» Petición escrita
Continúa el código de PySpark que genera socios ficticios con Faker a partir de su última línea.

» Artículo
○ ○ ○ ○ ○
In [7]:
from faker import Faker
from pyspark.sql import SparkSession, Row
from pyspark.sql.types import StructType, StructField, StringType, IntegerType, DoubleType
from pyspark.sql.functions import count, avg, sum, min, max, round

In [8]:
fake = Faker(locale="es_MX")

schema = StructType([
    StructField("nombre", StringType(), True),
    StructField("apellido", StringType(), True),
    StructField("genero", StringType(), True),
    StructField("edad", IntegerType(), True),
    StructField("distrito", StringType(), True),
    StructField("salario", DoubleType(), True),
    StructField("categoria", StringType(), True)
])

spark = SparkSession.builder.appName("createDataFrameOverview4").getOrCreate()

Setting Spark log level to "ERROR".


In [9]:
def crear_socios(numero_socios, genero_socio):
    data = []
    for _ in range(numero_socios):
        if genero_socio == "Masculino":
            data.append(
                Row(
                    nombre=fake.first_name_male(),
                    apellido=fake.last_name(),
                    genero=genero_socio,
                    edad=fake.random_int(min=18, max=99, step=1),
                    distrito=fake.random_element(elements=("Moyobamba", "Calzada", "Habana", "Jepelacio", "Soritor", "Yantalo")),
                    salario=fake.random_int(min=600, max=9000, step=1)*1.0,
                    categoria=fake.random_element(elements=("Rojo", "Azul", "Amarillo", "Verde"))
                )
            )
○ ○ ○ ○ ○
» Datos registrados
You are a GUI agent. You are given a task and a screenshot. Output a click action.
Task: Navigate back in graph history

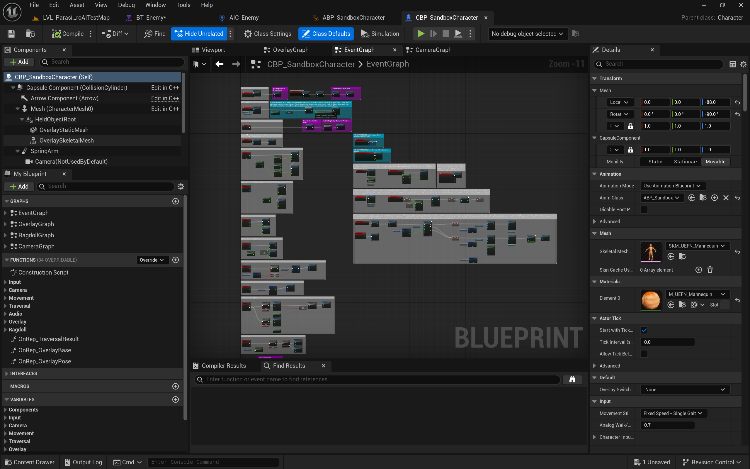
○ ○ ○ ○ ○
» Respuesta correspondiente
        elif genero_socio == "Femenino":
            data.append(
                Row(
                    nombre=fake.first_name_female(),
                    apellido=fake.last_name(),
                    genero=genero_socio,
                    edad=fake.random_int(min=18, max=99, step=1),
                    distrito=fake.random_element(elements=("Moyobamba", "Calzada", "Habana", "Jepelacio", "Soritor", "Yantalo")),
                    salario=fake.random_int(min=600, max=9000, step=1)*1.0,
                    categoria=fake.random_element(elements=("Rojo", "Azul", "Amarillo", "Verde"))
                )
            )
    
    return data

In [10]:
df_socios_hombres = spark.createDataFrame(crear_socios(250, "Masculino"), schema)
df_socios_mujeres = spark.createDataFrame(crear_socios(100, "Femenino"), schema)

df_socios = df_socios_hombres.union(df_socios_mujeres)

df_socios.show()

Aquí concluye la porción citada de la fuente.